It’s no secret that many of us are fearing conversation this Thanksgiving. In a new NPR/PBS NewsHour poll, six in 10 Americans said they dread political talk at the Thanksgiving table. Four in 10 say Trump is the most likely spark for a dinner-time fight, six times the nearest rival, according to SurveyMonkey.

The answer to coming closer together? Dialogue.

The concept of dialoguing is familiar to Dominicans. When Saint Dominic lived in Southern France among Cathars, he grew accustomed to talking with the people. Even though they held different beliefs, Saint Dominic wasn’t afraid to read up on facts, debate the people publicly, and then pray vigorously for them afterward. Saint Dominic never approached people with violence or threats; instead, he used his smarts and his voice to preach, and, above all, he listened with an open heart.

His model still remains true for us today: we don’t all have to agree, but we have to at least listen. And there’s no better time to do it than the holidays.

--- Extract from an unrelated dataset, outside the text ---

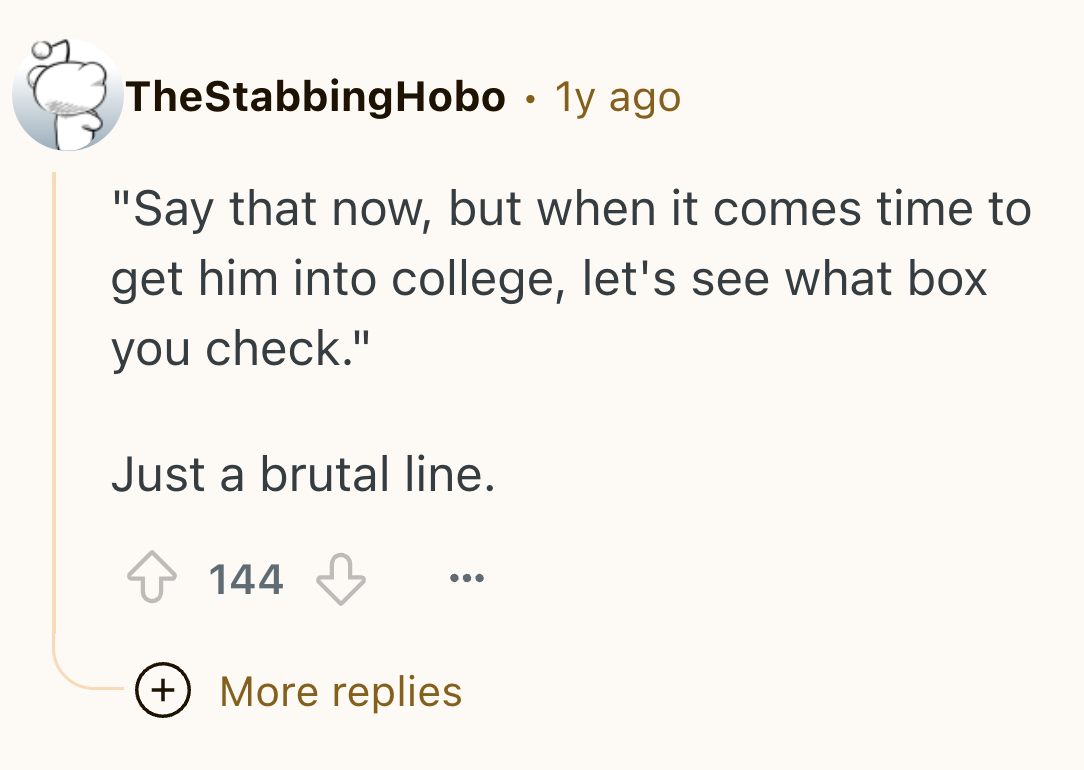Click the down arrow vote icon
Viewport: 1084px width, 770px height.
[x=341, y=579]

Below, we’ve listed five tips on how to engage in meaningful dialogue with those you love, and how to walk away still loving them afterward.

1. Start with Humility

This podcast isn’t so much a guide, but this true story of two people with radically different worldviews coming together is sure to make you think twice about how important dialogue truly is. The folks at Radiolab delve into the concept of humility and show just what’s possible when we approach each other from a place of deep love. We can’t think of a better listen for the ride to Thanksgiving dinner.

2. Stick to the Facts

There’s a case to be made that successful dialogue happens not when we attack people, but, rather, when we discuss facts. Church World Service’s guide to talking to family about immigrants and refugees has facts and speaking points to fuel conversation. Just don’t forget to listen to others at your table, too.

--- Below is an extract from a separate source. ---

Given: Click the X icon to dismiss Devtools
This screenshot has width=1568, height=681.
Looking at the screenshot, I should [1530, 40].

3. Practice Deep Listening

The first step to being heard isn’t talking louder, it’s listening. Listening to others helps others to listen.   NewConversations.net has more :

In learning to better coordinate our life activities with the life activities of others, we would do well to resist two very popular (but terrible) models of communication: arguing a case in court and debating.  In courts and debates, each side tries to make its own points and listens to the other side only to tear down the other side’s points. Since the debaters and attorneys rarely have to reach agreement or get anything done together, it doesn’t seem to matter how much ill will their conversational style generates. 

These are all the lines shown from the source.